Neben dem Unternehmen [X.]habe die Antragstellerin unter anderem auch die [X.] (im Folgenden: [X.]) mit [X.]n beliefert. [X.] habe die Masken sodann an die [X.] (im Folgenden: [X.]) weiterverkauft.

Da während der [X.] im Jahr 2020 in [X.] Lieferengpasse bei Masken bestanden hätten, seien Kontakte zu ausländischen Maskenherstellern zu dieser Zeit sehr wertvoll gewesen, woraus sich auch die überragende Marktpräsenz und der schutzwürdige Besitzstand der Beschwerdegegnerin ergäben, in den die Beschwerdeführerin vorsätzlich eingegriffen habe.

Die Markenanmeldung sei darüber hinaus als [X.] anzusehen, weil sie für einen zweckfremden Einsatz als Mittel des [X.] angemeldet worden sei.

Der Markeninhaberin habe im Zeitpunkt der Anmeldung der generelle [X.] gefehlt.

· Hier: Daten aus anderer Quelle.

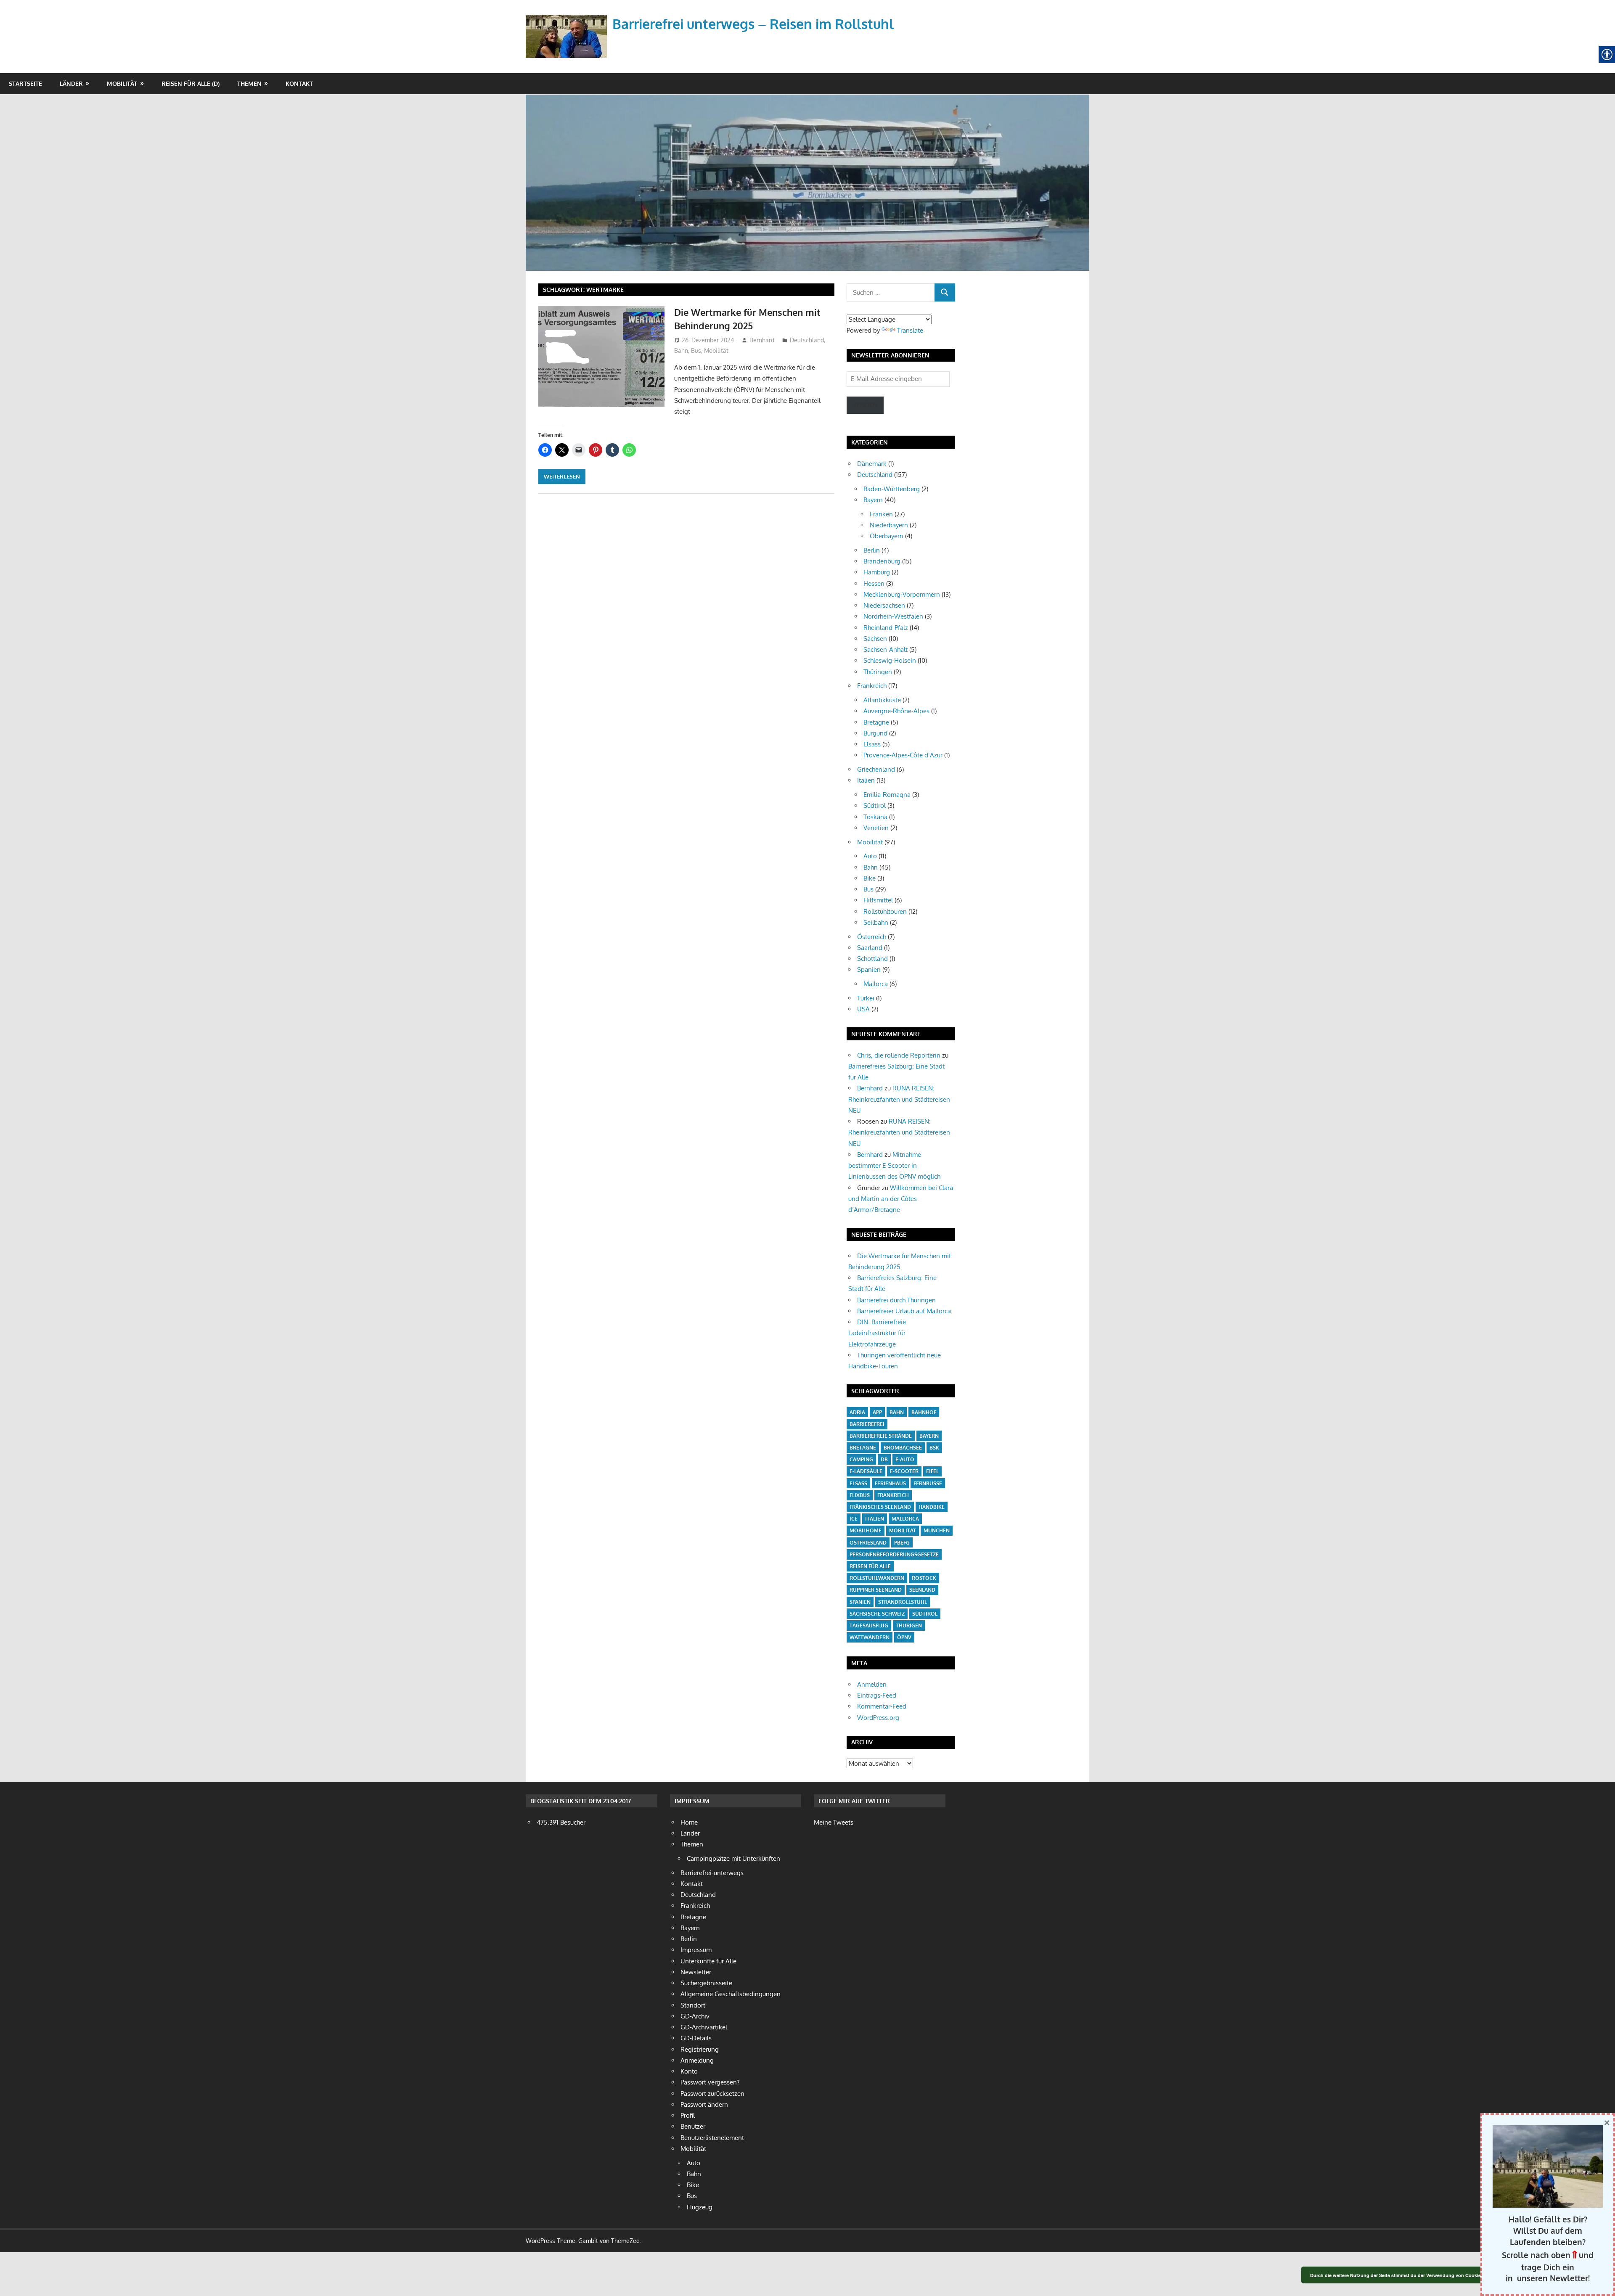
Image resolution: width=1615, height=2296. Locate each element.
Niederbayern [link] (889, 525)
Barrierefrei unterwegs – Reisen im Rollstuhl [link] (753, 23)
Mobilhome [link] (866, 1530)
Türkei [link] (865, 998)
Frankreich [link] (872, 686)
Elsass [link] (872, 744)
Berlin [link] (871, 550)
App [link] (877, 1412)
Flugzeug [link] (699, 2207)
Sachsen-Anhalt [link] (885, 649)
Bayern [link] (873, 500)
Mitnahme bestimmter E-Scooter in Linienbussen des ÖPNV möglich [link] (894, 1166)
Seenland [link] (922, 1590)
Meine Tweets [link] (833, 1822)
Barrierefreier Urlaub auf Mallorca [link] (904, 1311)
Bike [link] (869, 878)
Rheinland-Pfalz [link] (885, 628)
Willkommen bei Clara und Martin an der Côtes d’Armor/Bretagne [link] (900, 1199)
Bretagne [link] (876, 722)
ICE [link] (854, 1519)
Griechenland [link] (876, 769)
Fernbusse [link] (927, 1483)
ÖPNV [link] (904, 1637)
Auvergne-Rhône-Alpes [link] (896, 711)
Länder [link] (71, 83)
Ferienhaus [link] (890, 1483)
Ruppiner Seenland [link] (876, 1590)
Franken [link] (881, 514)
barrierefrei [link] (867, 1424)
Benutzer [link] (692, 2126)
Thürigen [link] (909, 1625)
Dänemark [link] (872, 464)
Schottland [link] (872, 959)
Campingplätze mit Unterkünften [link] (733, 1858)
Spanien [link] (869, 969)
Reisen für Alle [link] (870, 1566)
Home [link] (689, 1822)
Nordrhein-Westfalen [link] (893, 616)
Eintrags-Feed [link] (876, 1695)
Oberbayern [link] (886, 536)
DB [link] (884, 1459)
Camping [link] (861, 1459)
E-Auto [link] (904, 1459)
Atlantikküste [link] (882, 700)
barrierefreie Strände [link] (881, 1436)
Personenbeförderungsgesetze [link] (894, 1554)
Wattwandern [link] (870, 1637)
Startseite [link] (25, 83)
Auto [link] (870, 856)
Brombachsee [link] (903, 1447)
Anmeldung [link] (697, 2060)
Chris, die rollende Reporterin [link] (898, 1055)
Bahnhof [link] (923, 1412)
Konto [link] (689, 2071)
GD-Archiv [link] (695, 2016)
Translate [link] (910, 330)
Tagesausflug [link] (869, 1625)
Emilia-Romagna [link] (887, 795)
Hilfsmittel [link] (878, 900)
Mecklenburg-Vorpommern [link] (901, 594)
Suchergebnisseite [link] (706, 1983)
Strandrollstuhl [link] (902, 1602)
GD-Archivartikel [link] (703, 2027)
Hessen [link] (873, 583)
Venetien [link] (876, 828)
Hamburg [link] (876, 572)
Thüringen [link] (877, 672)
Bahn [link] (681, 350)
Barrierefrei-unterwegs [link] (712, 1873)
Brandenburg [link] (881, 561)
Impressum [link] (696, 1950)
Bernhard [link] (761, 340)
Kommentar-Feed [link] (881, 1706)
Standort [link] (692, 2005)
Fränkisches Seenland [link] (880, 1507)
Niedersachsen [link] (884, 605)
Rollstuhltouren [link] (885, 911)
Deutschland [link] (807, 340)
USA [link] (863, 1009)
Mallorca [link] (875, 984)
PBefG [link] (902, 1542)
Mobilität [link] (122, 83)
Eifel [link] (932, 1471)
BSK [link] (934, 1447)
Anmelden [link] (872, 1684)
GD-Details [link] (696, 2038)
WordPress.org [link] (878, 1718)
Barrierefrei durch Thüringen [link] (896, 1300)
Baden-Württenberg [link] (891, 489)
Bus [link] (696, 350)
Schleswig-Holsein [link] (889, 660)
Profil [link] (687, 2115)
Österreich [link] (871, 937)
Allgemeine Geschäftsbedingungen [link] (730, 1994)
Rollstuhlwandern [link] (877, 1578)
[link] (568, 27)
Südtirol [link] (874, 805)
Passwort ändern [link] (704, 2104)
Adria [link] (857, 1412)
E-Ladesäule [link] (866, 1471)
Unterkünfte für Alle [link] (708, 1961)
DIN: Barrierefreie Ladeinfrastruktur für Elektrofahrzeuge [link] (877, 1333)
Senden (865, 405)
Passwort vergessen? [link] (709, 2082)
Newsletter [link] (695, 1972)
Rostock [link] (924, 1578)
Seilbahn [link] (875, 922)
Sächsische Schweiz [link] (877, 1614)
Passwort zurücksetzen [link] (712, 2094)
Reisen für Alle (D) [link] (191, 83)
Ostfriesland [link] (868, 1542)
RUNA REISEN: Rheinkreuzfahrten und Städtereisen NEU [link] (899, 1099)
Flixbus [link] (860, 1495)
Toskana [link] (875, 817)
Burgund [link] (875, 733)
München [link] (937, 1530)
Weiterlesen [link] (562, 476)
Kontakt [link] (299, 83)
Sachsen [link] (875, 639)
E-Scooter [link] (904, 1471)
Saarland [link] (869, 948)
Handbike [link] (932, 1507)
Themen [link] (249, 83)
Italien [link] (866, 780)
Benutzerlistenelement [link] (712, 2138)
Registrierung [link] (699, 2049)
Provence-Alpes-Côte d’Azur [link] (903, 755)
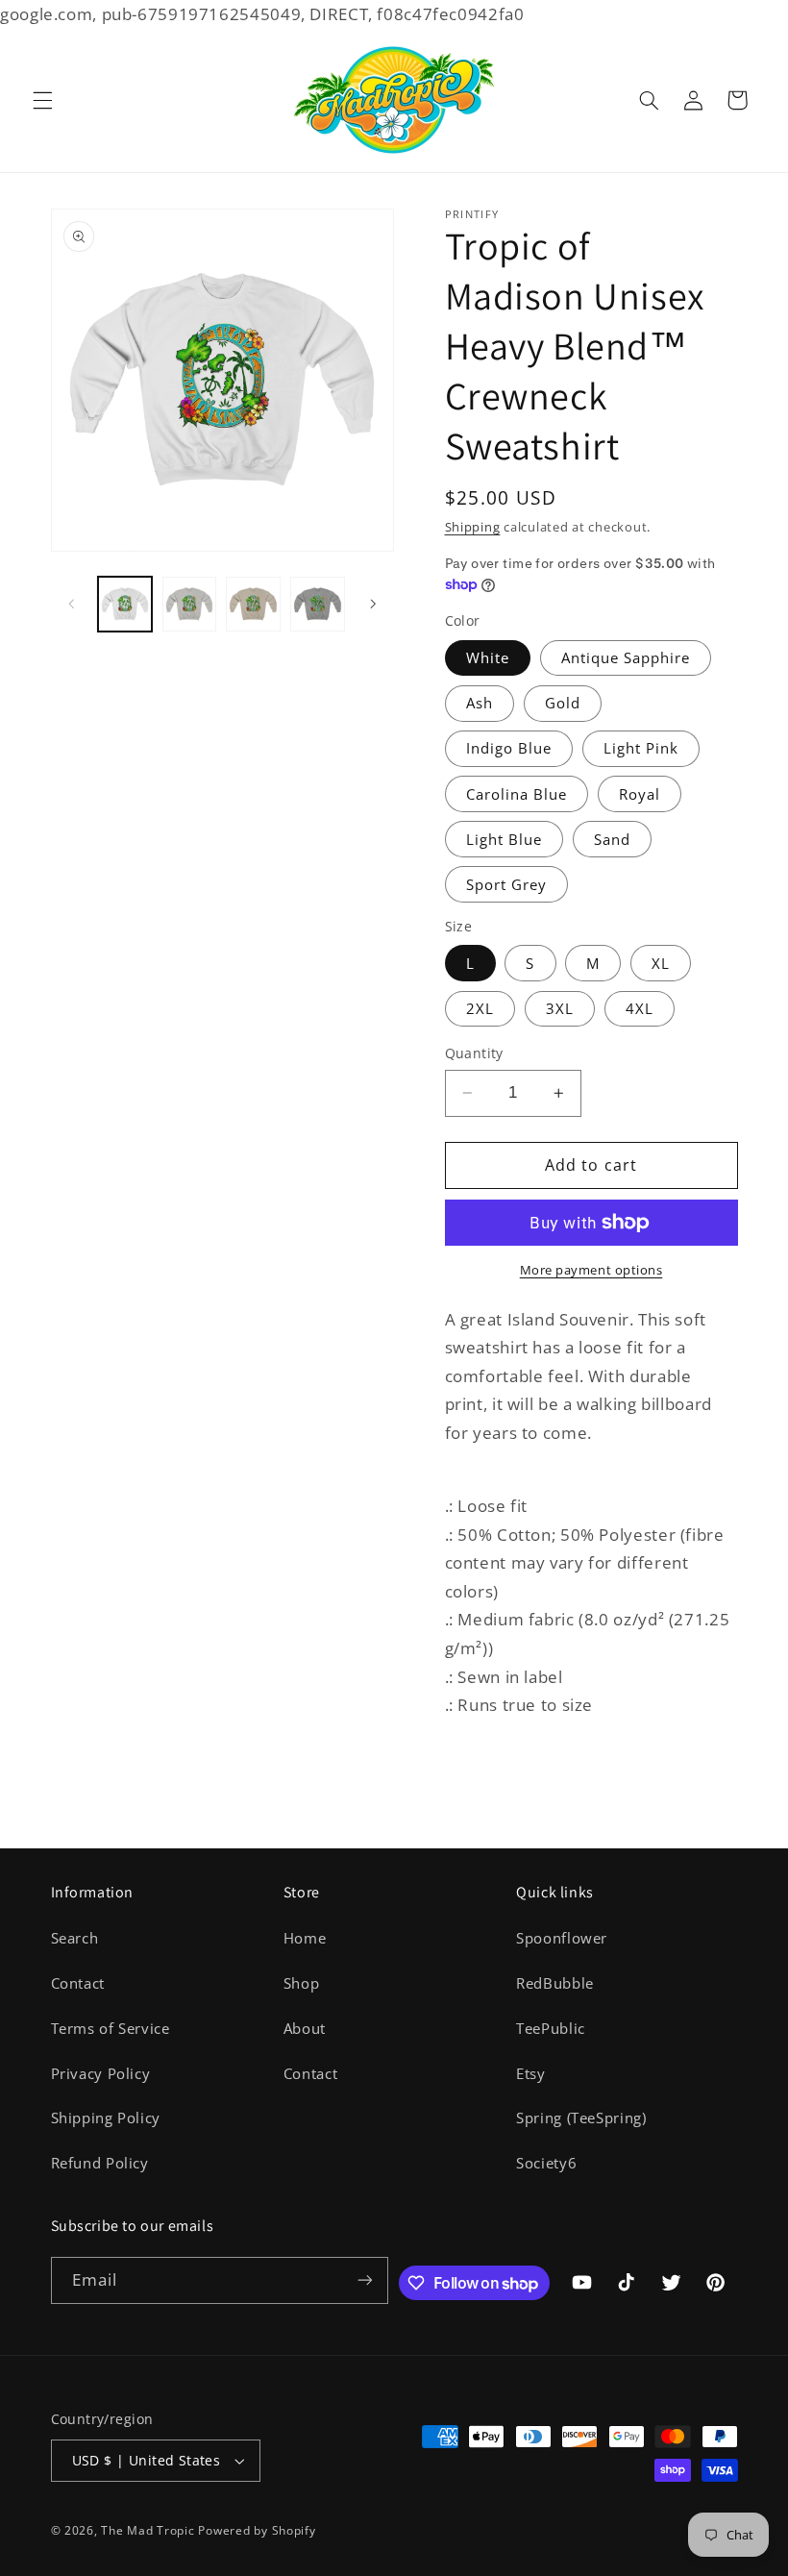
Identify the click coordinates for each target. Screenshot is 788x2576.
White (487, 657)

Soweit sie behaupte, sie verwende die angegriffene Marke „unter anderem für den innereuropäischen Großhandel und [X.] Einzelhandel mit Atemschutzmasken“, bestreite die Beschwerdegegnerin dies vorsorglich.

Außerdem würde der Umstand, dass die Beschwerdeführerin nach eigenen Angaben bereits im Juli 2020 begonnen habe, die Marke zu benutzen, zusätzlich für ihre Absicht sprechen, gezielt Wettbewerber zu behindern, jedenfalls aber den guten Ruf der Beschwerdegegnerin auszunutzen.

Die Behauptung der Beschwerdeführerin, der Markenanmeldung habe allein die Motivation zugrunde gelegen, ein Listing bei der [X.] Brand Registry im Rahmen der Internetverkaufsplattform „[X.]“ zu ermöglichen, sei keine Rechtfertigung. Allerdings biete die [X.] Brand Registry Markeninhabern die Möglichkeit, mutmaßliche Markenrechtsverletzungen unkompliziert zu melden und die Verkaufsplattform so von mutmaßlich markenrechtsverletzenden Produkten freizuhalten. Mit der Anmeldung der angegriffenen Marke belege die Beschwerdeführerin deshalb vor allem, dass sie damit Wettbewerber wie die Beschwerdegegnerin vom Vertrieb von Masken unter der angegriffenen Marke bei [X.] ausschließen wollte. Die Beschwerdeführerin habe damit gezielt Druck auf die Beschwerdegegnerin ausüben wollen.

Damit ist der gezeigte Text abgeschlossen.